そんなタイミングで参加したRubyKaigi、最初にRubyに出会ったとき以上の「プログラミングって楽しい、Rubyって楽しい」という純粋な感情を思い出させてくれる3日間でした。Rubyという言語を作り・育てているコミッターの方々を知ることで日々のコーディング中にも彼らの創意工夫を感じられるようになり、日々の開発が楽しくなりました。社外のRubyist達と繋がることで「彼らと肩を並べたい」というポジティブな感情から自己学習へのモチベーションがグンと上がりました。それだけでも僕にとっては価値のある3日間だったと思っています。

さらに、RubyKaigiで感情が爆発した僕は、今まさに「多くの人にRubyKaigiとRubyコミュニティの面白さを知って欲しい」というモチベーションでこの文章を書いています。
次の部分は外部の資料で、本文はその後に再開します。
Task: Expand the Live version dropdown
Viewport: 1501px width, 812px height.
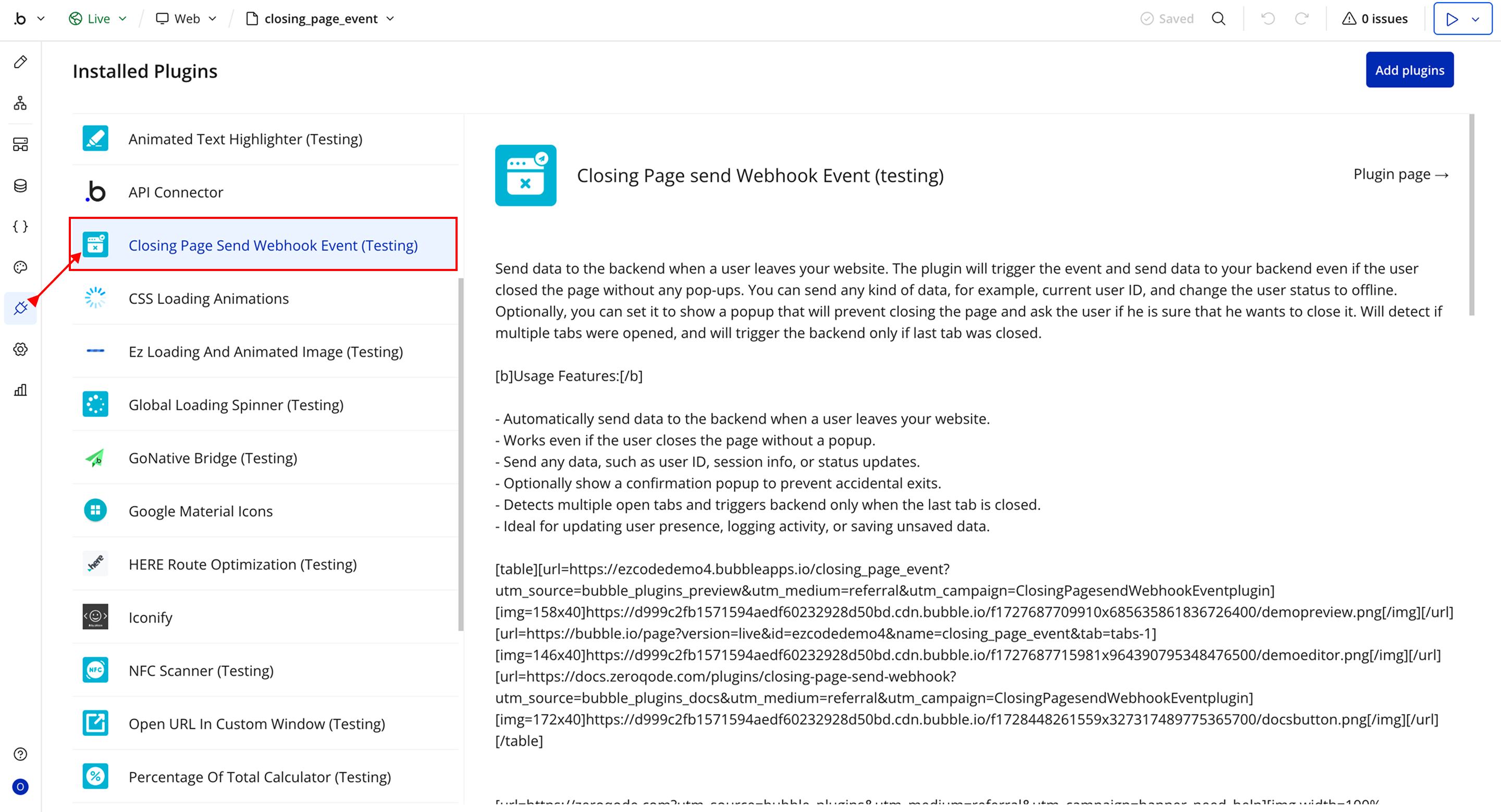Action: coord(98,19)
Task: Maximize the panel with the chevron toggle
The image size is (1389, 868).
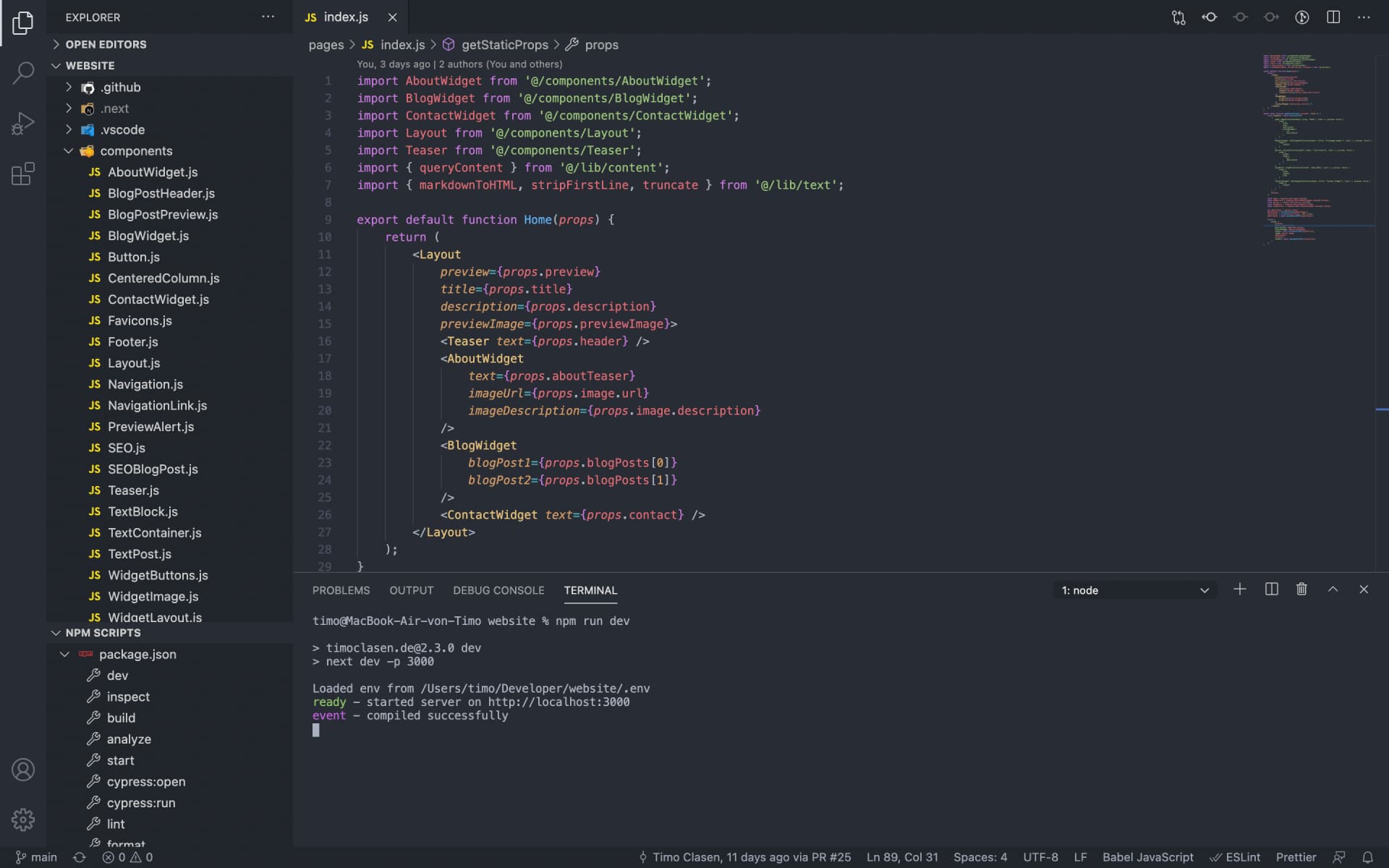Action: [1333, 590]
今年の怠惰な準備期間を反省し、来年のRubyKaigiでは、運営スタッフに応募するのか、所属企業の人格としてRubyKaigiへの貢献活動をするのか、個人として登壇やLTにプロポーザルを出してみるのかは分かりませんが、何らかの能動的なアクションをしたいと思っています。大きなRubyコミュニティから見ると小さなアクションですが、こういった一人一人の小さな行動が積み重なって今のRubyがあるんだと思います。

今は秀でた技術力がない僕が、今年のRubyKaigiで芽生えたモチベーションを大事に育てていつか偉大なプログラマーになってRubyにとって大きな貢献をする可能性は0ではないです。そうでなくとも、この記事をきっかけに来年以降のRubyKaigiに参加することになった方が才能を開花させて偉大なRubyコミッターに成長されることだってあり得ます。

RubyKaigiには、僕らの感情を揺さぶり、行動を変容するような熱があります。Rubyのために自分も何かできることをやりたい、という感情を芽生えさせる不思議な力があります。もっともっとプログラマーとしての実力を高めたいというモチベーションが湧いてくる大きなきっかけとなります。

そのような熱源に触れるのは、早ければ早いほど良い。もちろんRubyに触れたばかりであれば必ずしも全てのセッションを理解できるとは限りません。それでも、何もわからないその状況だって、楽しんでしまえば良い。その経験はきっと「わからなくて辛い」というネガティブな感情ではなく「自分も理解できるようにもっと頑張ろう」というポジティブな気持ちに変わるはずです。

だからこそ、僕のように経験の浅いエンジニアの方こそRubyKaigiに来て欲しいと思うし、まだプログラミングを学習したばかりで実務経験がないという方でも思い切って飛び込んで欲しいなと思うのです。

来年、愛媛・松山の地であなたと会えることを楽しみにしています。